Therefore, based on the combination of data obtained from public databases and experiments, this paper preliminarily explored the expression and clinical value of TRPS1 in GC, as well as the effects of TRPS1 on malignant biological behaviors of GC cells. We further analyzed the function of TRPS1 in GC by signaling pathway analysis, so as to provide ideas and clues for the further study of the potential regulatory mechanism of TRPS1 in GC and to understand its clinical significance to develop therapeutic strategies for controlling the metastasis of GC and improving the prognosis and survival time of GC patients. An outline of the experiments performed in this study is shown in Figure 1.

Figure 1. The flowchart of the present study

Materials and methods

Extraction of GC-related data from TCGA and GEO databases

Based on high-throughput sequencing data of gastric tissues in GC patients and healthy populations in the cancer genome atlas (TCGA) database, TRPS1 expression data were extracted.
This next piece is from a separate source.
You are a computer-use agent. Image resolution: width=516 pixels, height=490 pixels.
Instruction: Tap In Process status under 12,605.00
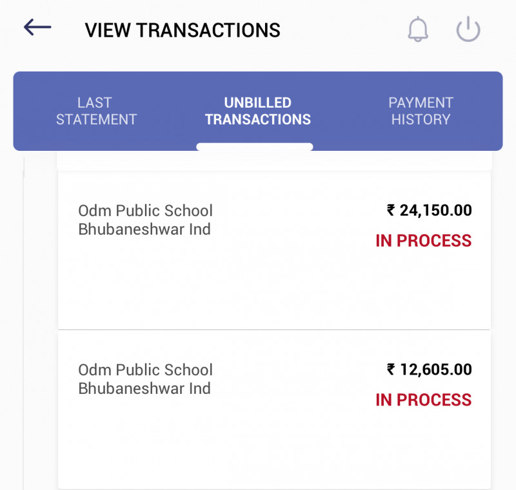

The expression data of TRPS1 in GC and healthy population were log-2 transformed level-3 RNA-seq data. At the same time, the corresponding clinicopathological data of TRPS1 in GC were acquired from the TCGA data portal. The data were exported to Microsoft Office Excel 2013 for integration and statistical analysis of relevant clinical parameters. On the basis of our previous work, we re-screened and updated these microarrays from the Gene Expression Omnibus (GEO) database to further confirm the expression level of TRPS1 in GC [13]. The search terms entered into the GEO included (“stomach” OR “gastric” OR “GC”[Mesh]) AND (“cancer” OR “carcinoma” OR “tumor” OR “neoplas*” OR “malignan*” [Mesh]). Datasets were selected based on the following inclusion criteria: (1) Species were human, (2) samples must be gastric tissues, (3) samples included both experimental and control groups, (4) both groups had at least three samples, (5) the data were the level of mRNA expression, and (6) all tissues were from patients who had never received radiotherapy or chemotherapy. The exclusion criteria were as follows: (1) the dataset samples were from cells or blood, (2) species were not human, and (3) the number of GC or non-cancer specimens was less than 3 cases. We integrated all the data for meta-analysis and conducted standardized mean difference (SMD), sensitivity analysis, and publication bias analysis by continuous variable data, including the number of examples, mean, and standard deviation. We removed the batch effect of these datasets using the R statistical package to make the data more reliable.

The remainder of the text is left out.